The exhibition has been shown at almost a dozen venues in three years, from museums to medical centers.

Servon, an associate professor at Appalachian State University, found the project's roots in the passing of her father and three friends.

"The conversations about death were so prevalent in my life that I was trying to think about ways to celebrate people's lives in a creative way," she said. In talk after talk, people showed her the simple physical reminders they'd saved after wakes and funerals.

So she put those left-behind possessions between a bright white background and a medium-format camera. She searched for the imprint of the dead, the reason people bothered to save this stuff.

"Where is there a scratch?" asked Servon, 39. "Where is there a something that shows these objects were worn or cared for?"
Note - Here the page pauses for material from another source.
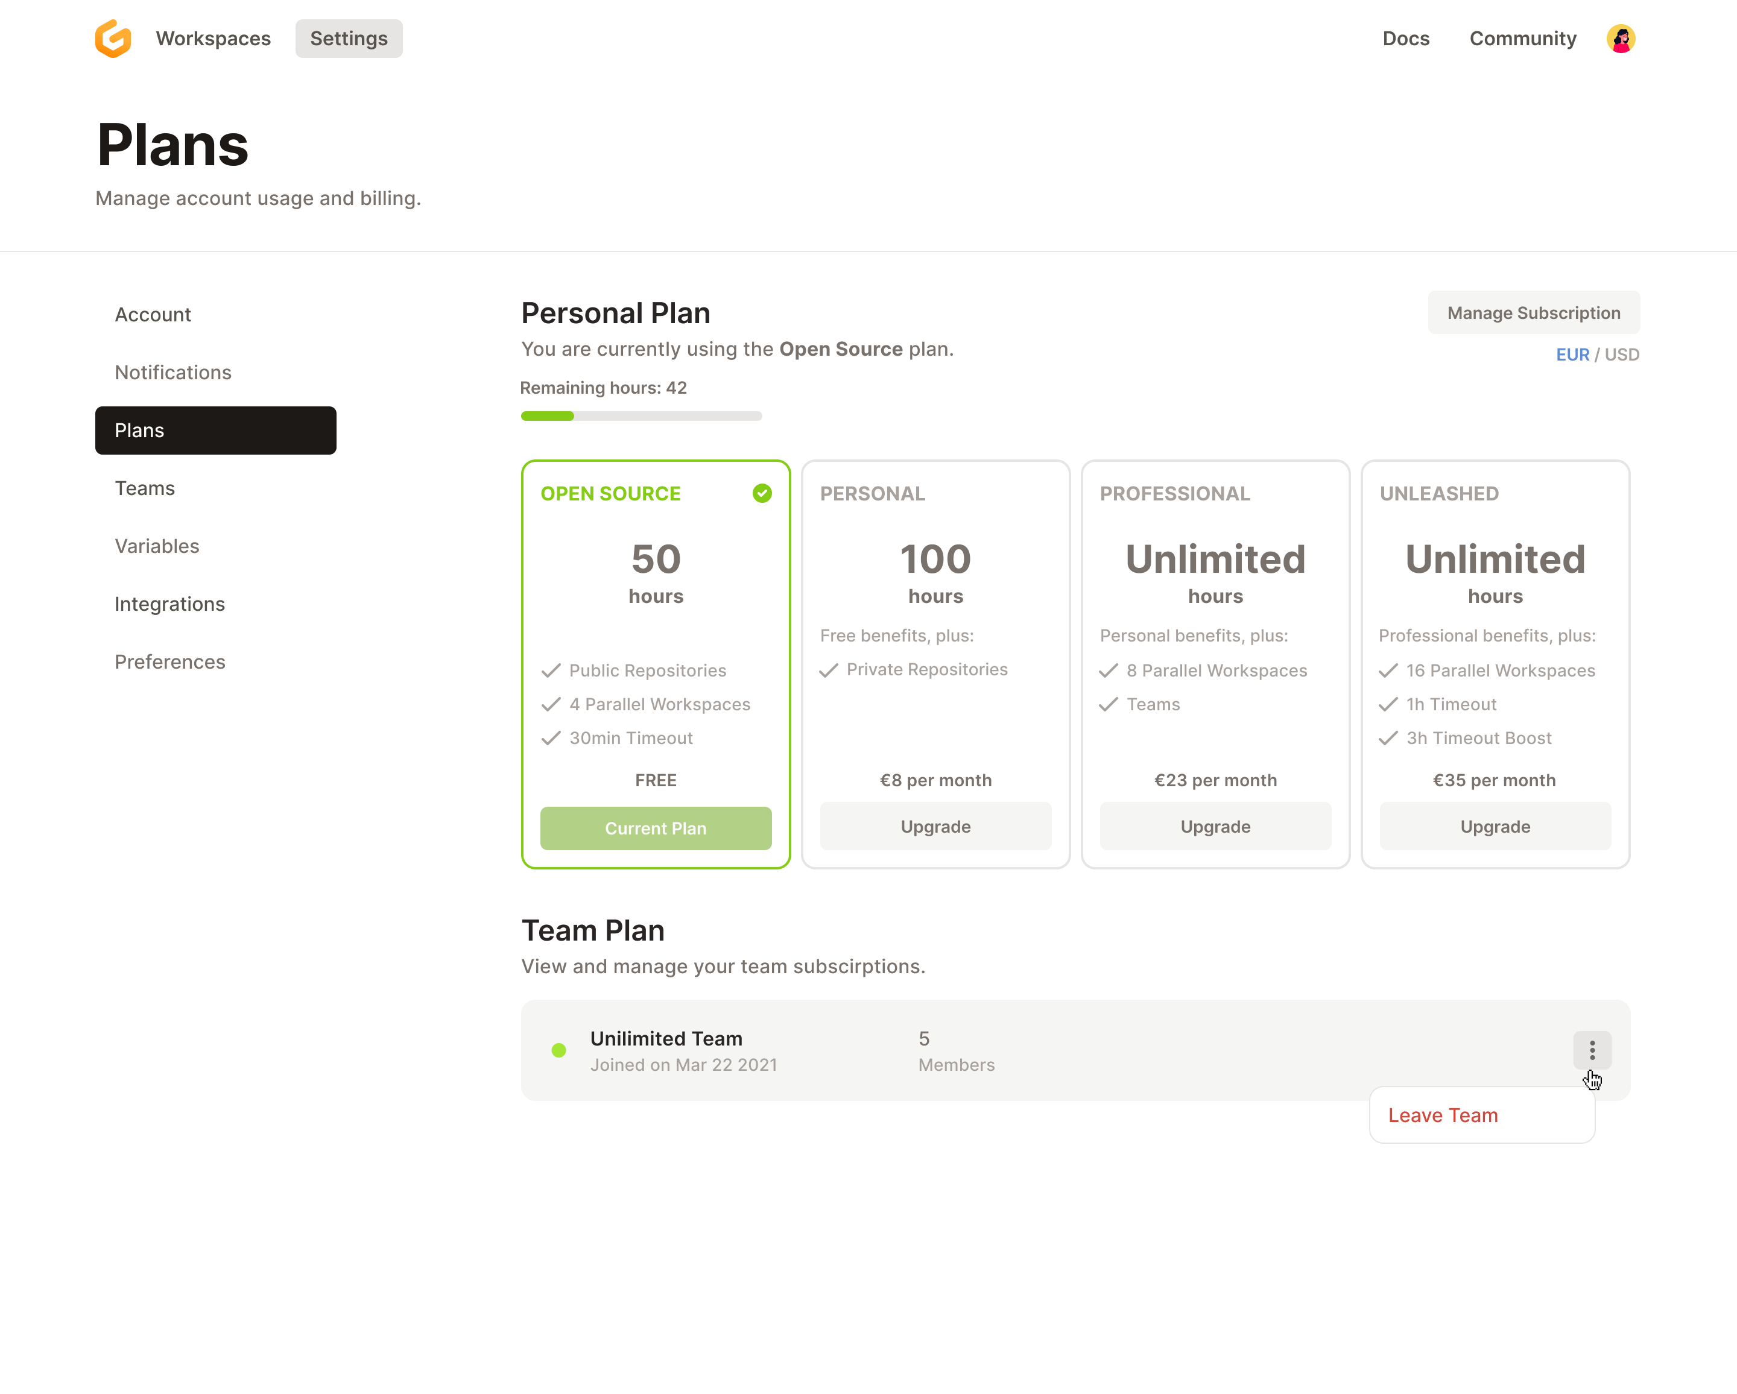This screenshot has width=1737, height=1394.
Task: Switch currency to USD
Action: (1621, 354)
Servon met Delany-Ullman at an artists' retreat a year after the first exhibition of the images. Delany-Ullman surprised herself when she proposed a new dimension for the project: She would write poetic biographies to accompany the photos.

Taken together, their works become colorful but unadorned obituaries. The prose, distilled from interviews with the objects' owners, jumps from the clothing and trinkets into peoples' lives.
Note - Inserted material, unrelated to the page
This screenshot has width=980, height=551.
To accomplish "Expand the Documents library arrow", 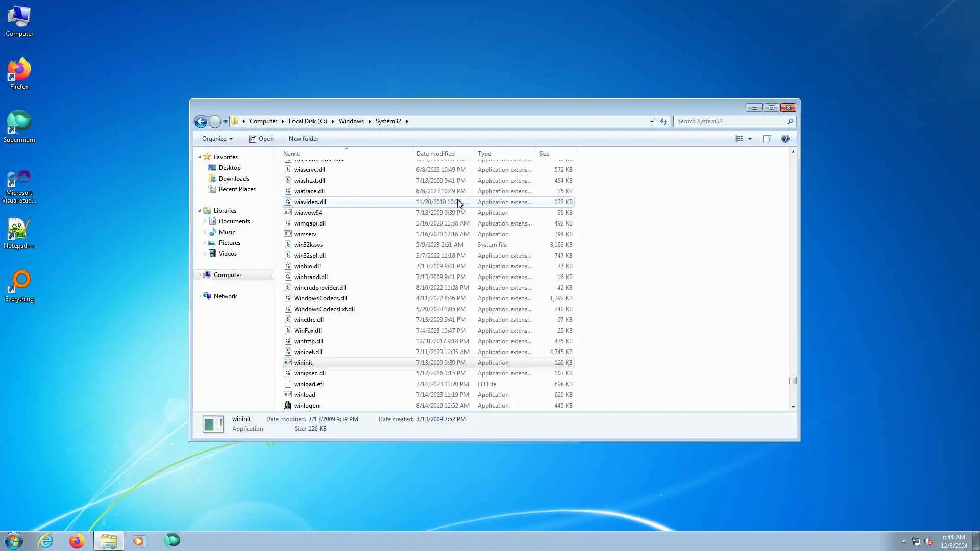I will pyautogui.click(x=205, y=221).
Two gleaming forks pictured in the exhibition, the caption reveals, are American military-issued utensils, used by an imprisoned Nazi officer and passed along through generations. On another wall, a Boy Scout shirt is a fading reminder of Dad.

"I think every object carries some sort of story," Delany-Ullman said.

"They're so common that people don't think of them as being artful, either," Servon added.

They believe the simplicity of the objects, the fact that they aren't opulent or rare, makes them accessible. The project's simplicity in general makes death an easier topic of conversation, Servon said. The objects are reminders of lives past, they said, and reminders that lives end.